The data:
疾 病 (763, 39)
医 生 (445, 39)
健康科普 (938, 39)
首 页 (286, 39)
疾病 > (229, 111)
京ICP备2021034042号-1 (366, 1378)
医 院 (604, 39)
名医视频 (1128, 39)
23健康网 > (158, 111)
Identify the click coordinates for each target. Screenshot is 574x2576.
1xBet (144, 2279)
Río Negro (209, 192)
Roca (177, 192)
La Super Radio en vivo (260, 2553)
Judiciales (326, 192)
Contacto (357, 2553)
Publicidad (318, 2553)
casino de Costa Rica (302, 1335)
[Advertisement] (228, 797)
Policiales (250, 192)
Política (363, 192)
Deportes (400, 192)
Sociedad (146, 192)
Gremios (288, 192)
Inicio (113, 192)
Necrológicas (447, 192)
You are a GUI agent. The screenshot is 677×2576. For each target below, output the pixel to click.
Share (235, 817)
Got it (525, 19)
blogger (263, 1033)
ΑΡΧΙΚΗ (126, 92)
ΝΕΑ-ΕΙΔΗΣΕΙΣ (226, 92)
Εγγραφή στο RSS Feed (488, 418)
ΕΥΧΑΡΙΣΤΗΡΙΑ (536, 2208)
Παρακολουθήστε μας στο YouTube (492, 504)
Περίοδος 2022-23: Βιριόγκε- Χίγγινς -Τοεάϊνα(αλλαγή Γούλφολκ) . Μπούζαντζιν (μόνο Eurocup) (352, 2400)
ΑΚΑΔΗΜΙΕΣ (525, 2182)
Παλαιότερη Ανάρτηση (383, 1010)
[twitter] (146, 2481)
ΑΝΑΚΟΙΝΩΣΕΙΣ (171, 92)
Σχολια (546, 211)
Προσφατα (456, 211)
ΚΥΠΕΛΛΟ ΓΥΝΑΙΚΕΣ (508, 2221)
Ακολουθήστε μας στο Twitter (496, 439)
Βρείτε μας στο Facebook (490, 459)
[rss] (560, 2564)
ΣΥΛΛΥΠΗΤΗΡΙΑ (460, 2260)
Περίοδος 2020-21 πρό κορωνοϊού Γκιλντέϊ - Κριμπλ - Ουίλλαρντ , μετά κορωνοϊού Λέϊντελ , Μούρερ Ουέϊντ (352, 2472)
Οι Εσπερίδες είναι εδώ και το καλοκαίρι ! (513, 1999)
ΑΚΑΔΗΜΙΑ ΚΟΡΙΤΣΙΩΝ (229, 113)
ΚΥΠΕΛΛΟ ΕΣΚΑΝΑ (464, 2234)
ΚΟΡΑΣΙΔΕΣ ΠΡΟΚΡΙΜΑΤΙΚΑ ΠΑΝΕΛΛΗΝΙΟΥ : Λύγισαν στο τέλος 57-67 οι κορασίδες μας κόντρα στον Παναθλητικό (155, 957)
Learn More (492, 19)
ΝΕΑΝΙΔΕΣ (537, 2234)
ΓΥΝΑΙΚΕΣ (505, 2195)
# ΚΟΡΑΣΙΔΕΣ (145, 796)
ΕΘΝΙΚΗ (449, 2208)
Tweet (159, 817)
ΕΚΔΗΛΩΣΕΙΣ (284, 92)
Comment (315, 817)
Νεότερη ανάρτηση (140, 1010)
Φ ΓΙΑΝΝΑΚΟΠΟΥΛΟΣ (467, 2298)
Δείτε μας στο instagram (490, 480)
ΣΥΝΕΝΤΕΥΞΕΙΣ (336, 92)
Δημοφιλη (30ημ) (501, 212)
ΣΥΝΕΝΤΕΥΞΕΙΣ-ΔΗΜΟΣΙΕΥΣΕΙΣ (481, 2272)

Task details: Each line above that has the word "Περίοδος" must be copied.

Solution to the exercise:
Περίοδος 2022-23: Βιριόγκε- Χίγγινς -Τοεάϊνα(αλλαγή Γούλφολκ) . Μπούζαντζιν (μόνο Eurocup) (352, 2400)
Περίοδος 2020-21 πρό κορωνοϊού Γκιλντέϊ - Κριμπλ - Ουίλλαρντ , μετά κορωνοϊού Λέϊντελ , Μούρερ Ουέϊντ (352, 2472)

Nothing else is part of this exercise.